INSTRUCTIONS FOR THE TASK
Reproduce the lines of the listing exactly, beginning at the top, until the line with "You are a computer-use agent. 1143x486" has been reproduced too.

DATA RECORDS
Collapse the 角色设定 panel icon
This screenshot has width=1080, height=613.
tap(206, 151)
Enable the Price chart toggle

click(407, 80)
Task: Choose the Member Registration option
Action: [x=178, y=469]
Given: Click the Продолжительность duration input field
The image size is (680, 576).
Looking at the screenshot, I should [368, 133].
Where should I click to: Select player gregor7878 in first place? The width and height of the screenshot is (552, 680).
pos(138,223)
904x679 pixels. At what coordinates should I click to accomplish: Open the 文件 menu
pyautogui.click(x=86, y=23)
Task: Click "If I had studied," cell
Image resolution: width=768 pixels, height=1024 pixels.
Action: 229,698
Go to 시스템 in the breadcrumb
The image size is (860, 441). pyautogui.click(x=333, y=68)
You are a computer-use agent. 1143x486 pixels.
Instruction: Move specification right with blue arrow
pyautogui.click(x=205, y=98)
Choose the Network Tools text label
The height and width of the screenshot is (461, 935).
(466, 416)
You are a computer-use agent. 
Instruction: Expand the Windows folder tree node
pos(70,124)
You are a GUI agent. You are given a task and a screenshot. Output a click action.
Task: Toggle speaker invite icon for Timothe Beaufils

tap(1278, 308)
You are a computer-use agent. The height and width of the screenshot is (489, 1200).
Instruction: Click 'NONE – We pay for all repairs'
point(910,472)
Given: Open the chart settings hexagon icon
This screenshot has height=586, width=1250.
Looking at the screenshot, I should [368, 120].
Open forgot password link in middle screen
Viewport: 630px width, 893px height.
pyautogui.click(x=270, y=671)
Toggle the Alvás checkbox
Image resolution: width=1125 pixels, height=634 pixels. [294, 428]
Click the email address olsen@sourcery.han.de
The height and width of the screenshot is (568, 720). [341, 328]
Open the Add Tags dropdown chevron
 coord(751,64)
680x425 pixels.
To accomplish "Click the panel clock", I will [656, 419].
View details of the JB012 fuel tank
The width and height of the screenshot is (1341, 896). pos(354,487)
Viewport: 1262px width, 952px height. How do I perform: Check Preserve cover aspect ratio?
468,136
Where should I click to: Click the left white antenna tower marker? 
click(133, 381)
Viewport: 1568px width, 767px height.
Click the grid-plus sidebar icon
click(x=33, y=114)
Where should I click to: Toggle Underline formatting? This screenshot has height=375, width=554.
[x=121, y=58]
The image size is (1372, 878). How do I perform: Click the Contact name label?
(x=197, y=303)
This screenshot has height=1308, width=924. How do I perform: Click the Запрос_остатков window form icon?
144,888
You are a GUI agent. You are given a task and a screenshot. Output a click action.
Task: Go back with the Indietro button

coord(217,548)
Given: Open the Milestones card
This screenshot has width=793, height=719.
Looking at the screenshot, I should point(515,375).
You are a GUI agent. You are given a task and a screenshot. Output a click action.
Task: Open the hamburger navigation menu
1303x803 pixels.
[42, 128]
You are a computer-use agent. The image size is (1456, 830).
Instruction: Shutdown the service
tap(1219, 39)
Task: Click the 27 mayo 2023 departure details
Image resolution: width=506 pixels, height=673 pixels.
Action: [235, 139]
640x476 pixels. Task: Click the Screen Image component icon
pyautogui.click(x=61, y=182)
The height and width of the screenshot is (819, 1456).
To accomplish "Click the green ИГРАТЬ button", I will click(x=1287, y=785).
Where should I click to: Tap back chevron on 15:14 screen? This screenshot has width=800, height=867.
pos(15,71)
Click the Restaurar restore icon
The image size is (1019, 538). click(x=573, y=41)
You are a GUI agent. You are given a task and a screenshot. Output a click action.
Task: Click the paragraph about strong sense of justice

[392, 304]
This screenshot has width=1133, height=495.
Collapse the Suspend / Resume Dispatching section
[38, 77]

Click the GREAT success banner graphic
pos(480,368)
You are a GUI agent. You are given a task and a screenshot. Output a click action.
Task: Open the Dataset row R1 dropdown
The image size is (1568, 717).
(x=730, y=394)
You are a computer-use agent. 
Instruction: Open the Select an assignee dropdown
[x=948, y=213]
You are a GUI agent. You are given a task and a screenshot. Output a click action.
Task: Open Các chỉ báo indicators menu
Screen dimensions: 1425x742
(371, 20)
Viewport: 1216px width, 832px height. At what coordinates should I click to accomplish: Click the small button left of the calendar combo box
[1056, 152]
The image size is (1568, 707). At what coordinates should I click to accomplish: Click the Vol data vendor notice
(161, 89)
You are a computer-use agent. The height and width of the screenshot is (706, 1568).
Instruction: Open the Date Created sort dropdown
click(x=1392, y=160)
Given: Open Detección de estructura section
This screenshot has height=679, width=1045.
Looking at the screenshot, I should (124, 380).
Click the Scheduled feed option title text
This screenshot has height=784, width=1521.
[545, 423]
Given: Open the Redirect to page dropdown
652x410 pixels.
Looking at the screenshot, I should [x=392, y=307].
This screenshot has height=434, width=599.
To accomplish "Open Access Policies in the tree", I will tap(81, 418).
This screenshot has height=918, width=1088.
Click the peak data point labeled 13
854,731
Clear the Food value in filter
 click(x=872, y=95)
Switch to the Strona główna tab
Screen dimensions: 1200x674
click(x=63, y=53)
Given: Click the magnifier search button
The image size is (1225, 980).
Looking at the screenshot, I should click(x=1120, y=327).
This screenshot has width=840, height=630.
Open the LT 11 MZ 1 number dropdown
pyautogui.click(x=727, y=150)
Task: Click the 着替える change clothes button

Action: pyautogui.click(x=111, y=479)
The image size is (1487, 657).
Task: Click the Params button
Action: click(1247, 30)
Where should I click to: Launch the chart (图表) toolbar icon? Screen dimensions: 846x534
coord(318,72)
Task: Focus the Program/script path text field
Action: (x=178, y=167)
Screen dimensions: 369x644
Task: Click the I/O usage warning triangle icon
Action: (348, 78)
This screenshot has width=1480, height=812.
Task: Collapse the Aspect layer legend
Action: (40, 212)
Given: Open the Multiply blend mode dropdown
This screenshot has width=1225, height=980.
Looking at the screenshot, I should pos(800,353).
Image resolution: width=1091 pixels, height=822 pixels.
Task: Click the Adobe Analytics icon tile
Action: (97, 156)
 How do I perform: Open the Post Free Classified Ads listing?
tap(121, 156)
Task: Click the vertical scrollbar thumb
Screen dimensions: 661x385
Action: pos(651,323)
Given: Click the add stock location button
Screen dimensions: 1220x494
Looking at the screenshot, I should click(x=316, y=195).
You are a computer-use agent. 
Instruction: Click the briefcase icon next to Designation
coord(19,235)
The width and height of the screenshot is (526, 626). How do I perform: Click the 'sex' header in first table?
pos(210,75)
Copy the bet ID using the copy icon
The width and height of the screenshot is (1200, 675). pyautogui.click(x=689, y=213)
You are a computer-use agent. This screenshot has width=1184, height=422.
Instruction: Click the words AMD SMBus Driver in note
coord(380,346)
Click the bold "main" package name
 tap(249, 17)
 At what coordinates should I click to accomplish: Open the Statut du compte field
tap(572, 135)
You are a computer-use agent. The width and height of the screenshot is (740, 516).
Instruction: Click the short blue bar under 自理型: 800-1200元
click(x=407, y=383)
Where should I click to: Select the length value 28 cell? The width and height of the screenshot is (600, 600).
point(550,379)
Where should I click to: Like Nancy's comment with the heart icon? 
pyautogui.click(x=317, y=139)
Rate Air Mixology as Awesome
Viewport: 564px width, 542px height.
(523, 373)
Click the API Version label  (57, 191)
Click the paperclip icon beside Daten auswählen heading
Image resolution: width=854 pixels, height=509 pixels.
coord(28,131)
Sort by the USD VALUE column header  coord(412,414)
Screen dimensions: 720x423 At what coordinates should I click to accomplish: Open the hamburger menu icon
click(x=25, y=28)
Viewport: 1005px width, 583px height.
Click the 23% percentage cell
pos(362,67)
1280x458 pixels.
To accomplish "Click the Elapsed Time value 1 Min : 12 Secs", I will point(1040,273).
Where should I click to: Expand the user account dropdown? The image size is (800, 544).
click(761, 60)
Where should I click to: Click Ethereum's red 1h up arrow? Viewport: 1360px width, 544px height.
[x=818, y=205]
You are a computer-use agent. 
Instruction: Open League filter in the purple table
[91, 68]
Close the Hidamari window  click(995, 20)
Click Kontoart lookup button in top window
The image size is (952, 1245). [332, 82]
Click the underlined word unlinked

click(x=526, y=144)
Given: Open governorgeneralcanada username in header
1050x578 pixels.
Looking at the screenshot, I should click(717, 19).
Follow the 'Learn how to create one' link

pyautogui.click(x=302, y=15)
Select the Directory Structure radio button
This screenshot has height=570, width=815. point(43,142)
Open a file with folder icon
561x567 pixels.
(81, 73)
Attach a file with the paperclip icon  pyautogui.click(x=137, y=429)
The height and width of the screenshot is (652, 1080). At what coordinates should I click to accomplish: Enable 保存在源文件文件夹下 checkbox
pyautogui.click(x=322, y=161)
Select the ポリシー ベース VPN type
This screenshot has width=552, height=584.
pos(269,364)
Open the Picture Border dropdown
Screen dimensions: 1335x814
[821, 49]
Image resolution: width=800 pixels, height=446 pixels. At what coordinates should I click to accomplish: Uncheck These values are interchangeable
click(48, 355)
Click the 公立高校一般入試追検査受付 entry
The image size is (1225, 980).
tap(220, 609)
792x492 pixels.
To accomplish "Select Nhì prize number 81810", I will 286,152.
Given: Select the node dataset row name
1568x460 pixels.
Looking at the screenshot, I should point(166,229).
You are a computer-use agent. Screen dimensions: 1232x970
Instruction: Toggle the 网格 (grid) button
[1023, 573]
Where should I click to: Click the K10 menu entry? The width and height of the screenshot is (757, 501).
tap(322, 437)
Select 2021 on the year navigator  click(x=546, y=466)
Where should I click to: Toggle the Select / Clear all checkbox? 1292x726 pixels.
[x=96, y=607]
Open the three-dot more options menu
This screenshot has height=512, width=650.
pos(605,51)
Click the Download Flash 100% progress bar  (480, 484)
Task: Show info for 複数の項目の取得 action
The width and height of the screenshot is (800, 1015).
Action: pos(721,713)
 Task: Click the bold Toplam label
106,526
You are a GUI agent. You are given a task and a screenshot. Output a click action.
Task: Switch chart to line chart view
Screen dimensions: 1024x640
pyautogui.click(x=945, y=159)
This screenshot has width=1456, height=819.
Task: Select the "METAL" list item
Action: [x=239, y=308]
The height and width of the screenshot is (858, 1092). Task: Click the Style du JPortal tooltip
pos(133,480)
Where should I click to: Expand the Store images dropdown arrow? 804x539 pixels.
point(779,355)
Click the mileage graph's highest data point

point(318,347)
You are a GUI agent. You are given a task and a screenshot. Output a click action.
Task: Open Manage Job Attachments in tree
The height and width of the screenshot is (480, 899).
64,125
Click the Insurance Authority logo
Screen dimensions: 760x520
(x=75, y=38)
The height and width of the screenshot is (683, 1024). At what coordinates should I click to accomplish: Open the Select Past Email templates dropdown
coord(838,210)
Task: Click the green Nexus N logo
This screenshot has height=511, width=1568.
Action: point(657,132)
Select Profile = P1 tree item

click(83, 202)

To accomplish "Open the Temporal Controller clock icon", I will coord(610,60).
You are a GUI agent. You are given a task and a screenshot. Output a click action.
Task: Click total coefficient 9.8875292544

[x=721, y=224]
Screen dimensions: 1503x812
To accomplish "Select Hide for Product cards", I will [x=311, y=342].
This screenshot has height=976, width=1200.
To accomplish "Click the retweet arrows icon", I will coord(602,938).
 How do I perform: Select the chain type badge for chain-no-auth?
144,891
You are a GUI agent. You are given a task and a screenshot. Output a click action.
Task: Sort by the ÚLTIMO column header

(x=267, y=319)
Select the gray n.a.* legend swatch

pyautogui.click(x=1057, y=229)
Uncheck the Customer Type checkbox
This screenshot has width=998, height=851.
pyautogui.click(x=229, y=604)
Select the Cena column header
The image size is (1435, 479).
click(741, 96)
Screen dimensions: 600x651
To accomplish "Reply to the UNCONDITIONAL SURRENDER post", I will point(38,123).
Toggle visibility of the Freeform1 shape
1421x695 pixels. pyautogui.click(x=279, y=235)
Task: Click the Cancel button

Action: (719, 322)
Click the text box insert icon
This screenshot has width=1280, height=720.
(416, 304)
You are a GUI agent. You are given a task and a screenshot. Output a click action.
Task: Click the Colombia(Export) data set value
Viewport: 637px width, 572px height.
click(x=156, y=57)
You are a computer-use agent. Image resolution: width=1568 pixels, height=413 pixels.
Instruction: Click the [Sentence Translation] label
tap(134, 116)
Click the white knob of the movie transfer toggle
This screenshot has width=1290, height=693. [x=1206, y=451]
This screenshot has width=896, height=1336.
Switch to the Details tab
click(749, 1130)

YOUR RESPONSE
Collapse the 角色设定 panel icon
This screenshot has width=1080, height=613.
tap(206, 151)
Enable the Price chart toggle

click(407, 80)
Task: Choose the Member Registration option
Action: [x=178, y=469]
Given: Click the Продолжительность duration input field
The image size is (680, 576).
Looking at the screenshot, I should [368, 133].
Where should I click to: Select player gregor7878 in first place? The width and height of the screenshot is (552, 680).
pos(138,223)
904x679 pixels. At what coordinates should I click to accomplish: Open the 文件 menu
pyautogui.click(x=86, y=23)
Task: Click "If I had studied," cell
Image resolution: width=768 pixels, height=1024 pixels.
Action: 229,698
Go to 시스템 in the breadcrumb
The image size is (860, 441). pyautogui.click(x=333, y=68)
You are a computer-use agent. 1143x486 pixels.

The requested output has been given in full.